二匹目がすぐさまシアラに噛み付く。八本ある足を器用につかって顎を突き出し、シアラの右半身に丸ごと噛み付こうとする。アリシアさんはこれを首に受けて死んだのだと思い至った。
「あはっーー! 《憑依》!」
シアラは右腕を魔造生物の顎にーーあろうことか差し出し、そしてそのまま、口部を破壊した。腕を突っ込んで、思い切り体重をかける。それだけで歯の並んでいた口、その下半分が千切れ飛ぶ。顎にある二本の牙は、空を切った。
身を屈めて八本足の目の前まで体を潜り込ませ、そしてーーなんというか、巨大な爪を使ったアッパーを放った。アッパーと言って良いのだろうか。堅いはずのそいつは、腹部をシアラに貫かれて動かなくなる。
爪を引き抜いて血を払うシアラ。そしてくるりと俺を振り返り、ぱあっと、笑った。まるで花畑が幻視できるような笑顔だ。ただし見えるのは彼岸花。
「兄さん! どうですか、私の戦い!」
「お、おう。すごいと思うよ」
直線的というか直情的というか激情的というか。防御のことなんて考えてない、ただ相手を蹂躙するための戦闘。ドロシーの洗練された技巧とは全く異なる、白兵特化の肉弾兵器って印象を受けた。
病目の大蛇は倒せないって言ってたけど、大型でない生き物ならなんでも滅ぼせるんじゃないのか、この子。一瞬だったぞ。
あと、守るのは下手そうだ。今だって、俺とフィーナさんのいた場所からかなり先行してたし。背後から別のが来たらどうするんだよ。
ただし、シアラに対処できないやつが現れない限り、問題無さそうだった。《命視の呪文》と《闇除けの呪文》を切り替えながら、目的地を目指して進んでいく。
途中、アリシアさんの死体のある通路を通った。フィーナさんが悲しそうに目を伏せて、アリシアさんの首のない体に、どこから取り出したのか、一輪の花を手向けていた。白い花だ。何か謂れがあるのかもしれないが、今尋ねるのは憚られた。
広い通路に出る。流石にここには斑食虫がまだ結構な数残っていた。シアラが威嚇しながら、襲いかかってきたものだけ撃破していく。ネディアさんたちの死体を調べて魔法具を回収することも考えていたが、断念せざるを得ないようだった。
広い通路に接続されている細い通路から一つを選んで進む。そこから先でも魔造生物はいたが、灰色のトカゲのようなやつや、ユルズが昨日倒していた四本足の蜘蛛のようなものも多くなってくる。……シアラが暴れたので、問題は何も起こらなかったのだけれど。
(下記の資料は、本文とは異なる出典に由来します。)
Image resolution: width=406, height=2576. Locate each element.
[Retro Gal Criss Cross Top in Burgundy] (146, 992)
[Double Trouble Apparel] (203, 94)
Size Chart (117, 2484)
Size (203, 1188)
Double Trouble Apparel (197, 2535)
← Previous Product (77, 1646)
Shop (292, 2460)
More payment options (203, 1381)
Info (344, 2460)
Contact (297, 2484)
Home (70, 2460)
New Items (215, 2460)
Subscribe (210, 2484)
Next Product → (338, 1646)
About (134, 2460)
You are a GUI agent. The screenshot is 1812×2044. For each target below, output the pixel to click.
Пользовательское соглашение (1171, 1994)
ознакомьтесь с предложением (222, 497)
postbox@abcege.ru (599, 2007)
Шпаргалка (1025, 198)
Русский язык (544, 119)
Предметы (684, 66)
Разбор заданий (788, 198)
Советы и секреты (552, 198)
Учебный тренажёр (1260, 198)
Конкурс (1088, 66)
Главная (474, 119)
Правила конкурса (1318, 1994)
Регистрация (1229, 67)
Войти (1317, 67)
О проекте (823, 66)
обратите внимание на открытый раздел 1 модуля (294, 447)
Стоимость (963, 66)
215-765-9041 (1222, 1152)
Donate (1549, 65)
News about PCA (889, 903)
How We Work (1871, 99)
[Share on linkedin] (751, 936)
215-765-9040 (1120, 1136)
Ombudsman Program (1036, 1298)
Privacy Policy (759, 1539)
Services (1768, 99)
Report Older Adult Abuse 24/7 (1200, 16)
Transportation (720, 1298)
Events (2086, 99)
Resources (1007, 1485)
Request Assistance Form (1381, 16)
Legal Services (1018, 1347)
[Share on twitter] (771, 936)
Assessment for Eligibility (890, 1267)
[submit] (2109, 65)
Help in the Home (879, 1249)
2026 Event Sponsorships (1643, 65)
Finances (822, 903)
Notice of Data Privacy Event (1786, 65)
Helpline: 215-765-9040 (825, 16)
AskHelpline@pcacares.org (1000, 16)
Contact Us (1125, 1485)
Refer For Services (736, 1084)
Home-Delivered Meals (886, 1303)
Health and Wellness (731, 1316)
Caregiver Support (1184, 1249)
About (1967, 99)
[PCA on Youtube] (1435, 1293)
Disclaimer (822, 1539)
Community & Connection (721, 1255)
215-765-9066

「素晴らしいわね。ネディアがいたら、泣いて喜んだでしょうに」
ランタンで照らしたその大きな扉。見上げる程の大きさの扉に描かれているのは、蛇と蜘蛛を象ったように見える紋章だった。周囲にころがっているのは、八本足の魔造生物の死体だ。シアラが片付けたものだが、数が多い。
「この先、ですね。恐らく造器があります」
遺跡の様々な場所から集められた魂が、この先で集まって、再び生まれている。やがてそれは門の隣、天井付近に空けられた大きな横穴から這い出してくる。
八本足の魔造生物が二体。横穴から飛び降りてくるーーが、一体は飛び上がったシアラに吹き飛ばされ、もう一体を巻き添えにして壁に激突した。あとは雑な蹂躙劇だった。
なんで地上で死者出したんだろ、この子。二本爪の魔造生物がヤバかったんだろうか。
フィーナさんがため息をつく。
「とりあえず周りはシアラに任せてれば良いみたいだけれど、どうする? この扉、開けるの?」
「あ、はい。ちょっと待ってください。これ多分、水を舐める猫の稀覯書塔と似た扉です」
「アレと似た扉って、ほぼ開くのは無理じゃない」
「まあまあ、ちょっと待ってくださいって。多分できますから」
怪訝そうなフィーナさんを余所に、俺は《呪文の王》の権能を発動する。